On Tuesday, the conclusion of an official review by the Massachusetts Inspector General declared that the state crime-lab chemist who confessed to have faked drug test results of some 40,000 people was the sole bad apple to the state's criminal justice system.
Reuters said that the investigation was ordered over concerns that rose from the confession of former chemist Annie Dookhan last year that she had faked drug tests used as evidence in drug cases from the years 2002 to 2011. The news agency said that as a result of the admission, over 300 people who had been convicted of drug charges were released from prison.
The report by the state's Inspector General discovered that there were warning signs of fraud throughout Dookhan's tenure as a chemist at the now-closed Boston laboratory. It was known that in under two years, Dookhan had overcompensated her production quota, testing over 8,000 samples annually. The report said the figure was exceeded double the quota of her next-most productive colleague in the laboratory. Dookhan's high output was because she only did visual inspections as opposed to conducting chemical tests, or also known as dry-labbing process.
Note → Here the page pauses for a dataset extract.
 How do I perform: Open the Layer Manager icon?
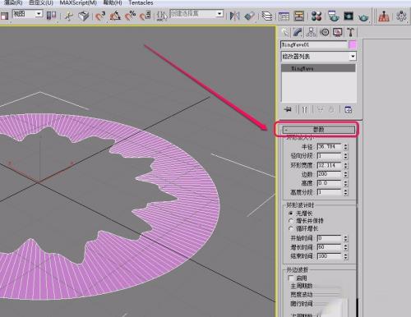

Reuters said that the Inspector General report revealed that her colleagues were becoming suspicious about her work, with one of them did the effort of tracking her reagents and microscope slides use.
Part of the report read, "One significant red flag that Dookhan's supervisors ignored was her spectacular productivity, particularly after ... (a 2009) U.S. Supreme Court case that required forensic drug chemists to testify in court about their test results, when the productivity of all other Drug Lab chemists precipitously declined."
The news agency said Dookhan was already handed out a maximum of up to five years in prison following a guilty plea she submitted to fraud-related charges, which include evidence tampering, obstruction of justice and perjury.